Des conditions similaires règnent sur les bords de la Seine. Certes, au XVIe siècle, on tolère encore les hommes nus, mais les dévots sont de plus en plus troublés par la vue de femmes dévêtues au milieu de la ville. Pierre de Lancre rapporte que le roi Charles IX, se promenant un jour aux Tuileries, "aperçut une femme (d'une beauté parfaite) qui traversait à la nage, entièrement nue, du Louvre au faubourg Saint-Germain ; tandis qu'il la regardait avec fascination, comme toute sa cour, elle plongea tout à coup et se déroba à leurs regards. De l'autre côté, elle remonta en un clin d'œil sur la rive, où elle s'arracha les cheveux. Puis elle s'éloigna, emportant avec elle sa fierté, ainsi que tous ses yeux et son cœur". Le roi, affirme Pierre de Lancre, était si choqué que "pas un mot de louange ne sortit de sa bouche".

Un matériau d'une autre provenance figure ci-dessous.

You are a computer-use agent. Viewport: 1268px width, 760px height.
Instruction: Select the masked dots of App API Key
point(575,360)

Mais c'est l'auteur lui-même qui est le plus profondément bouleversé, qui ne peut condamner assez violemment "un acte aussi immoral, aussi indécent pour la pudeur des femmes". Le caractère scandaleux de cet incident ne repose pas sur un acte condamnable qui pourrait conduire à la promiscuité, mais sur la vision de la nudité en tant que telle, qui "captive" les regards des témoins involontaires. "Elle entre dans l'eau et allume un feu chez les spectateurs. Elle se baigne et se rafraîchit, mais eux s'enflamment", s'indigne Pierre de Lancre, et ce sur plusieurs pages qui trahissent son trouble intérieur.
La baignade sauvage et nue en bord de Seine est interdite aux femmes dès le début du XVIIe siècle. Le regard moral se tourne alors vers les hommes qui continuent à y goûter les délices paradisiaques de l'état de nature. La morale est alors décidée par les salons de la préciosité, dont la pruderie est raillée par le marquis de Coulanges dans l'une de ses chansons populaires : les dames ont vu des "hommes vraiment nus" sur les bords de la Seine et se sont presque évanouies ; désormais, elles préféreraient ne plus sortir de chez elles. Coulanges met dans leur bouche le souhait que le roi interdise strictement les bains sans vêtements.
Maintenant, les précieuses s'évanouissaient facilement et avaient des idées assez arrêtées sur la laideur et le sublime. Mais toutes les dames n'étaient pas comme elles. La Bruyère sait aussi parler de cette partie des berges de la Seine où les "hommes-personnes" venaient se rafraîchir les jours de chien. "On les voit de près se jeter à l'eau et en ressortir ... Si cette saison n'est pas encore arrivée, les femmes de la ville n'y vont pas encore se promener ; et quand elle est passée, elles n'y viennent plus".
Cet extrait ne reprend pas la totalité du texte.